*** Opening of Materials provided ***

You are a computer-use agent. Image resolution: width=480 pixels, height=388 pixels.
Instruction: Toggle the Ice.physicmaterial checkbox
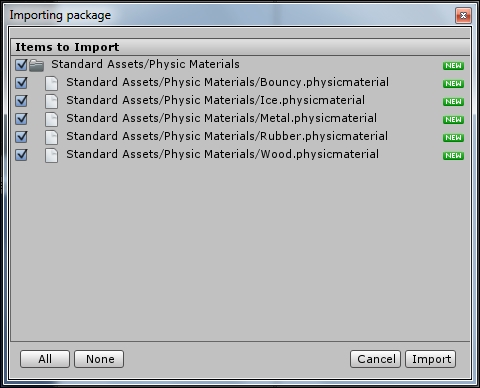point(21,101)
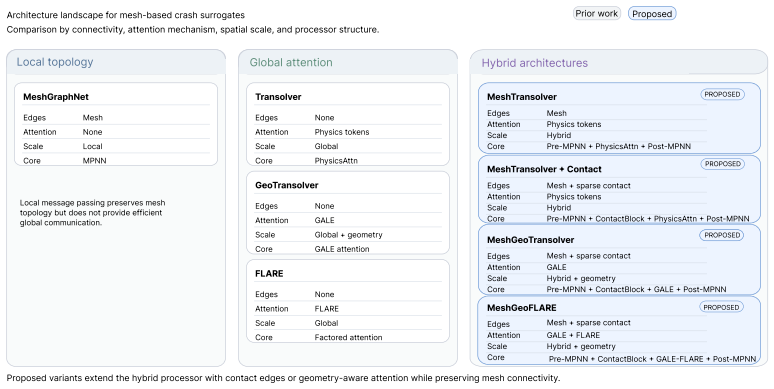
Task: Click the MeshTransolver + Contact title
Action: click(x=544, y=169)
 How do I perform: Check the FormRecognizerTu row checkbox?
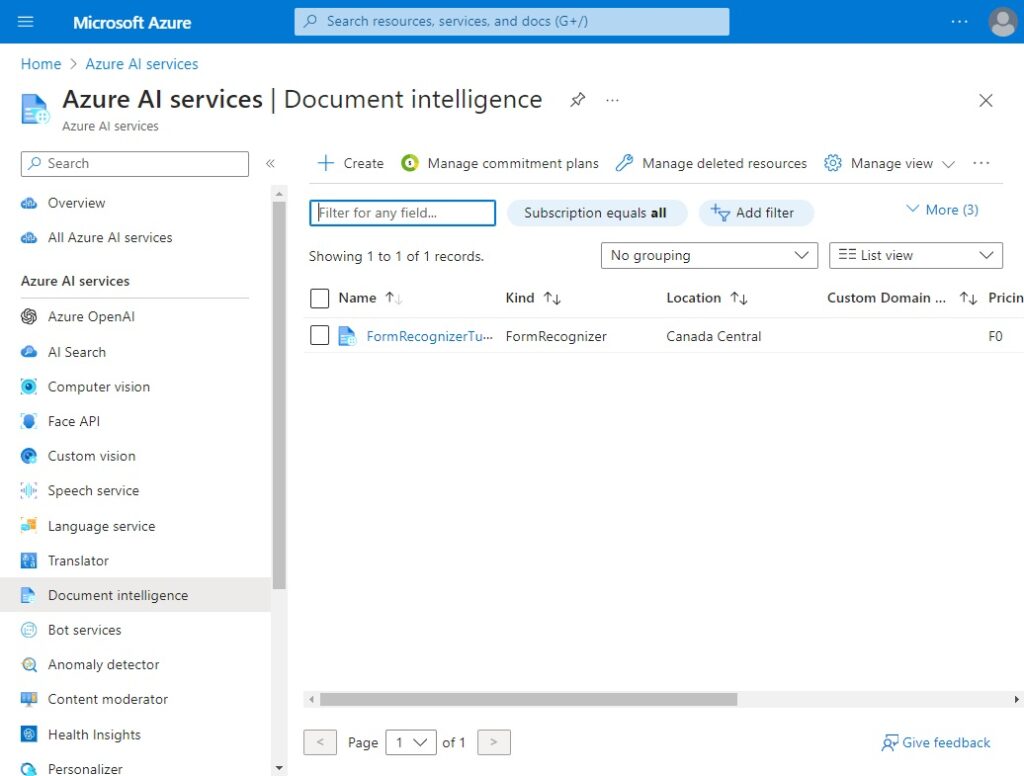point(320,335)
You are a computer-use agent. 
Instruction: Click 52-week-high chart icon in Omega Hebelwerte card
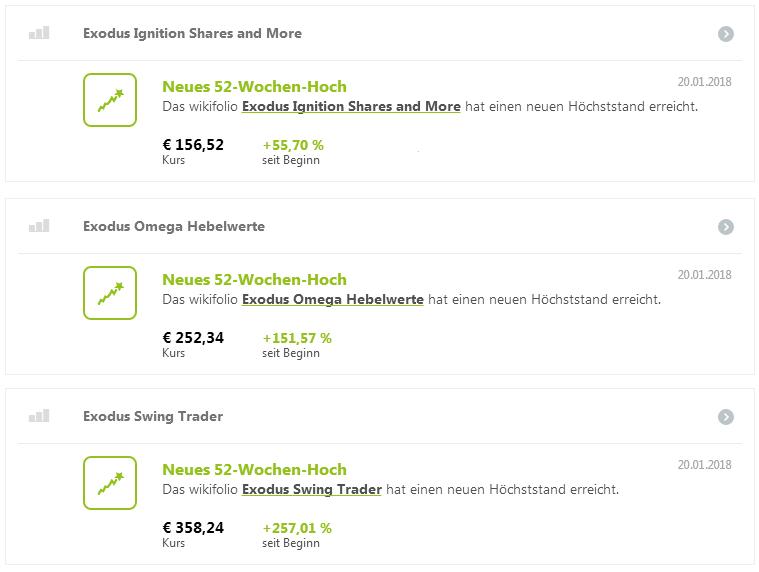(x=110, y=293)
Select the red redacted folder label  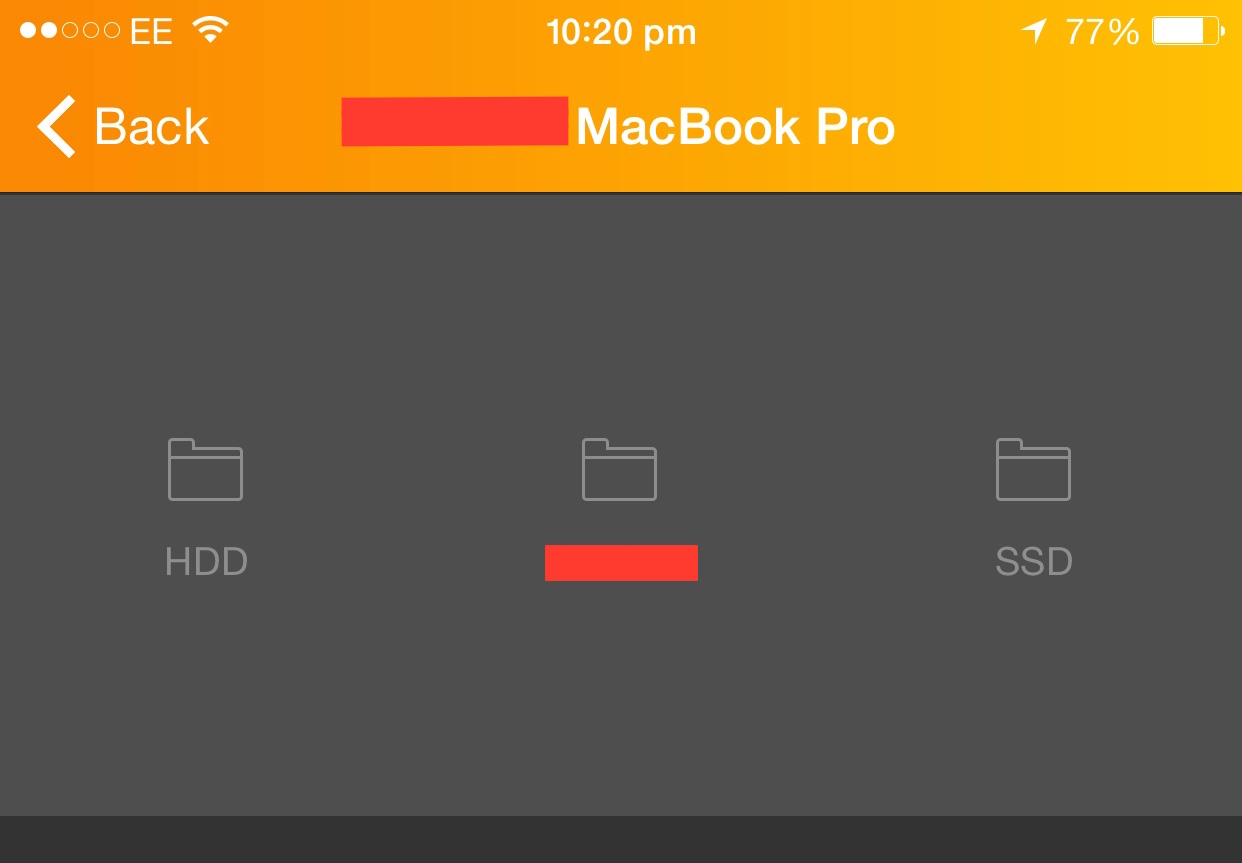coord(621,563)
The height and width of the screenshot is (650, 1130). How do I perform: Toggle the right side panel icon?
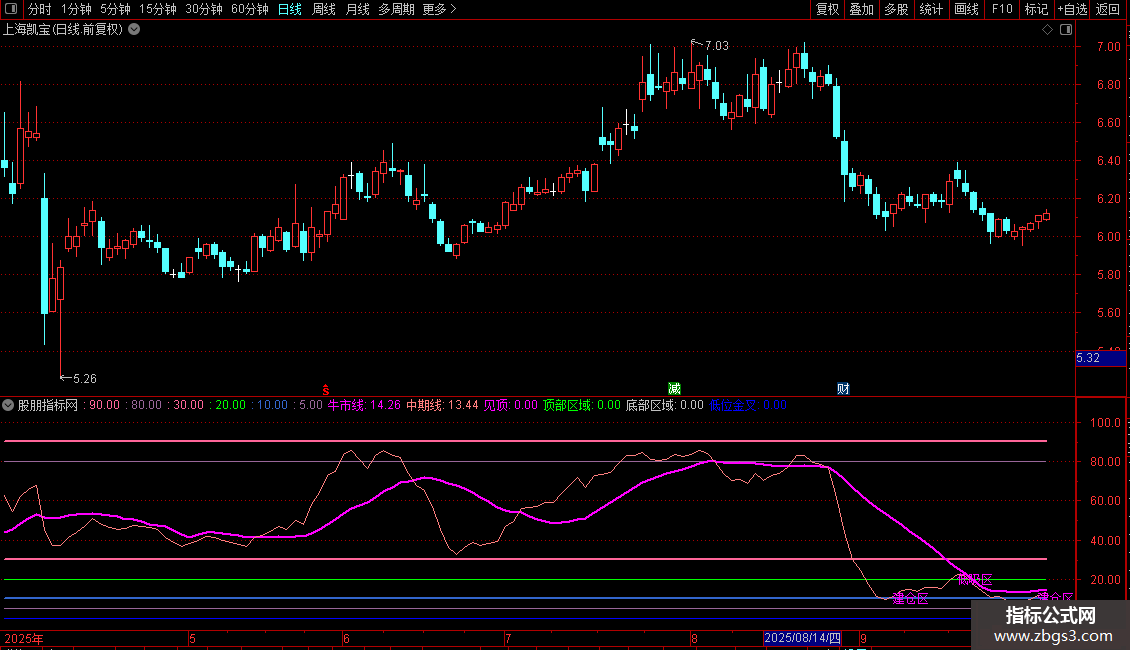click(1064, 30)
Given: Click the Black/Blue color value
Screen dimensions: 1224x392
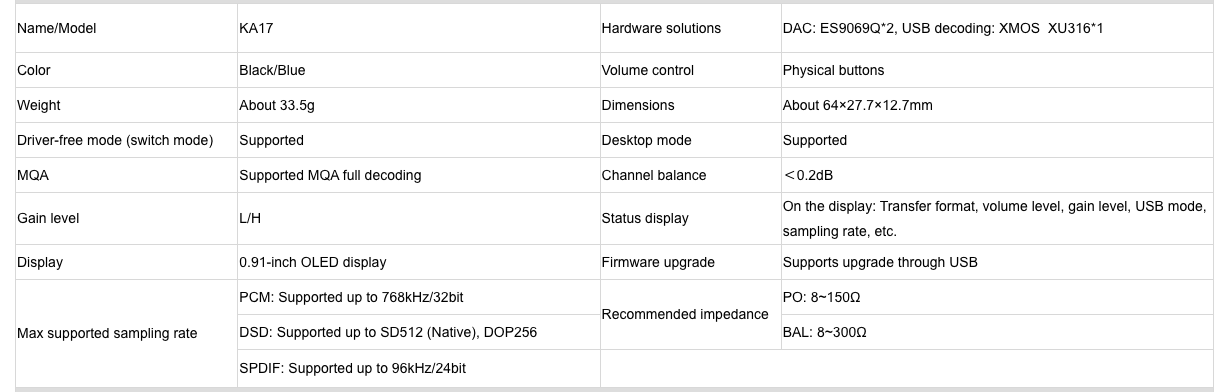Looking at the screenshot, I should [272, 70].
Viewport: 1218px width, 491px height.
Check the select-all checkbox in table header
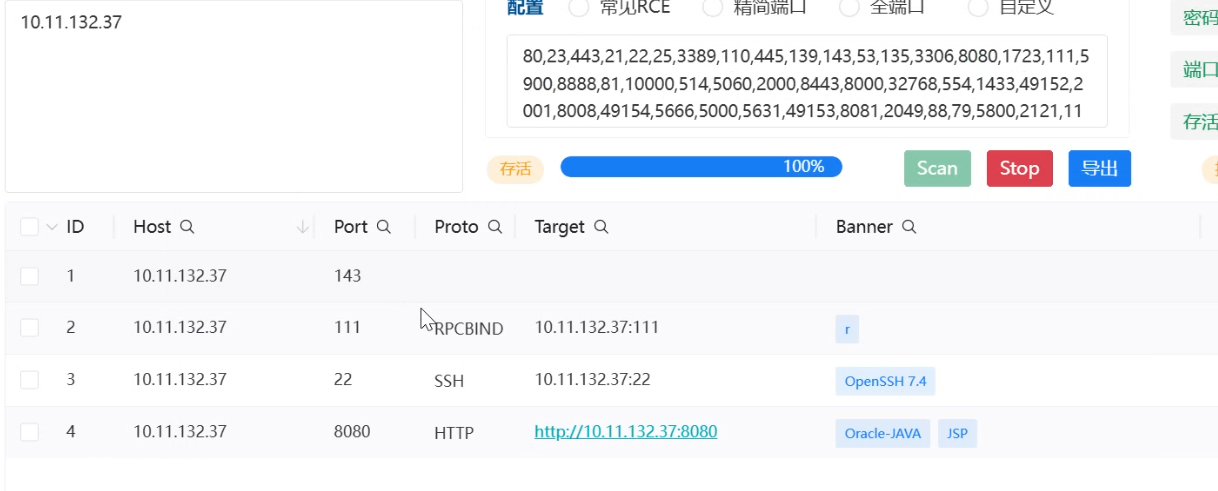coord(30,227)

*** Close of Materials provided ***

Check every line of the data and give the number of them that hold the string "computer", with no other words.

2